Servis sağlayıcı adayları ile yapılan görüşmelerin ve tartışmaların uzaması ve bir ortak görüşe varılamaması sonucunda, daha fazla zaman kaybetmemek ve hedeflenen sağlıklı altyapıyı biran önce kurabilmek için, ikinci bir girişim olarak, TR-NET tarafından Türk Telekom (TT) A.Ş’ye bir teklif götürüldü. Teklifin içeriği özet olarak şöyle idi: ‘ulusal bir omurga ağ kurmak ve bu ağı uluslararası Internet ağına ilişkilendirmek için başlangıçta gerekli iletişim hatlarını TT’nin, gerekli yazılım, donanım ve insan gücünü TR-NET’in sağlayacağı bir model oluşturmak ve elde edilecek gelir ile yatırım yaparak kendini geliştirecek bir yapıyı sağlamak.’ Böylesi bir teklifin TT’a götürülmesinin ardındaki en önemli neden TT’un 406 ve 4107 sayılı yasalar ile temel iletişim olanaklarının sunulması konusunda ‘tekel’ konumunda olması (TT halen bu sözü edilen yasalar uyarınca tekel olma özelliğini sürdürmektedir) ve bunun sonucunda çok hızlı bir gelişme sağlanabileceği idi. Bu teklif TT tarafından olumlu karşılandı; ve 1995 yılı Nisan ile Haziran ayları arasında iki ay boyunca konuya ilişkin sözleşme çalışmaları sürdürüldü. Imzalanma aşamasına gelen ve taraflarca üzerinde görüş birliği oluşturulan sözleşmenin ana fikrini oluşturan öğeler şunlardı:

  1. IP tabanlı omurga ağını oluşturmak ve uluslararası bağlantıyı sağlamak için gerekli olan ülke içi ve dışı iletişim hatları TT tarafından sağlanacak;
  2. başlangıç için yazılım, donanım ile proje için gereken işgücü TR-NET tarafından sağlanacak;
  3. gelirin %60’ı TR-NET ve TT’nin ortak kararı ile doğrudan Internet altyapısı için yatırıma döndürülecek (diğer bir deyişle, kurulan yapının gelişmesi için gerekli yatırım her zaman yapılabilecek);
  4. gelirin kalan %40’ından giderler çıktıktan sonra kalan kısım taraflarca paylaşılacak.

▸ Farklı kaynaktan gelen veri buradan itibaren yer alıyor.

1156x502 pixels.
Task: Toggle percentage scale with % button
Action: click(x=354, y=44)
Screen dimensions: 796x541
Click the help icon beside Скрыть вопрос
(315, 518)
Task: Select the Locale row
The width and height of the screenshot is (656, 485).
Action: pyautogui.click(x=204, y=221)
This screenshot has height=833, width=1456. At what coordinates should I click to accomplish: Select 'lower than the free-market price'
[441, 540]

Neredeyse sonuçlanma aşamasına gelmiş olan bu sözleşme çalışmaları, 1995 yılı Haziran ayı içinde TT tarafından, ‘bu konuda bir ihaleye çıkılmasının daha uygun olacağı’ gerekçesi ile durduruldu. Bu noktada, TT’un çeşitli guruplar tarafından baskı altında olduğu, bu gurupların bazılarının siyasi baskı bile uyguladıkları duyumları alındı. Sonuç olarak, TT A.Ş. Internet omurgasının ihale yolu ile kurdurulması yolunda adımlar atmaya başladı.

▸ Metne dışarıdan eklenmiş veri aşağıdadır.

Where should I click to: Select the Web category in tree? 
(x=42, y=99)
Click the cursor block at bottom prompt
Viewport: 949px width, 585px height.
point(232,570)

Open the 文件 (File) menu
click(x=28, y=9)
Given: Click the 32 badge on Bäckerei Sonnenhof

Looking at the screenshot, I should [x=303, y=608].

Daha sonra, 1995 Ağustos ayında TT tarafından TURNET olarak adlandırılan Türkiye’nin Internet omurgasının kurulması için hazırlanan ihale şartnamesi yayınlandı ve 1995 Eylül ayı içinde isteklilerin ihale tekliflerinin verilmesi istendi. Ihale, ‘gelir paylaşımı ortaklığı’ olarak gerçekleştirilmek üzere hazırlanmıştı. TT’un açıklamasına göre, bu yöntem (gelir paylaşımı ortaklığı), TT’un çeşitli nedenlerle yatırım yapamadığı durumlarda, tüm kuruluş yatırımını ve ileride gerekecek tüm genişletme/iyileştirme yatırımlarını bir firmaya ya da konsorsiyuma yaptırarak işletimden elde edilecek gelirin belli oranlarda paylaşılması esasına göre çalışmaktadır.

Bu ihalenin teknik ve idari şartnamelerinin bazı kısımları ile ihalenin yürütülmesi sırasındaki ara adımlar kanımızca çeşitli açılardan yetersiz, eksik ve yanlıştır. Ancak, bu yanlışlar ve eksiklerin tüm katılımcılar için eşit olarak geçerli olması bir yana, bugün bunu tartışmanın pratik bir yararın da olmadığı saptamasının yapılması gerekir. Eksik ve yanlışların kolayca anlaşılabilmesi için, önce ihale şartnamesindeki bazı temel koşulları gözden geçirelim. Böylece, TT ile işi yapacak olan konsorsiyum arasındaki ‘gelir paylaşımı ortaklığı’ daha iyi anlaşılacaktır.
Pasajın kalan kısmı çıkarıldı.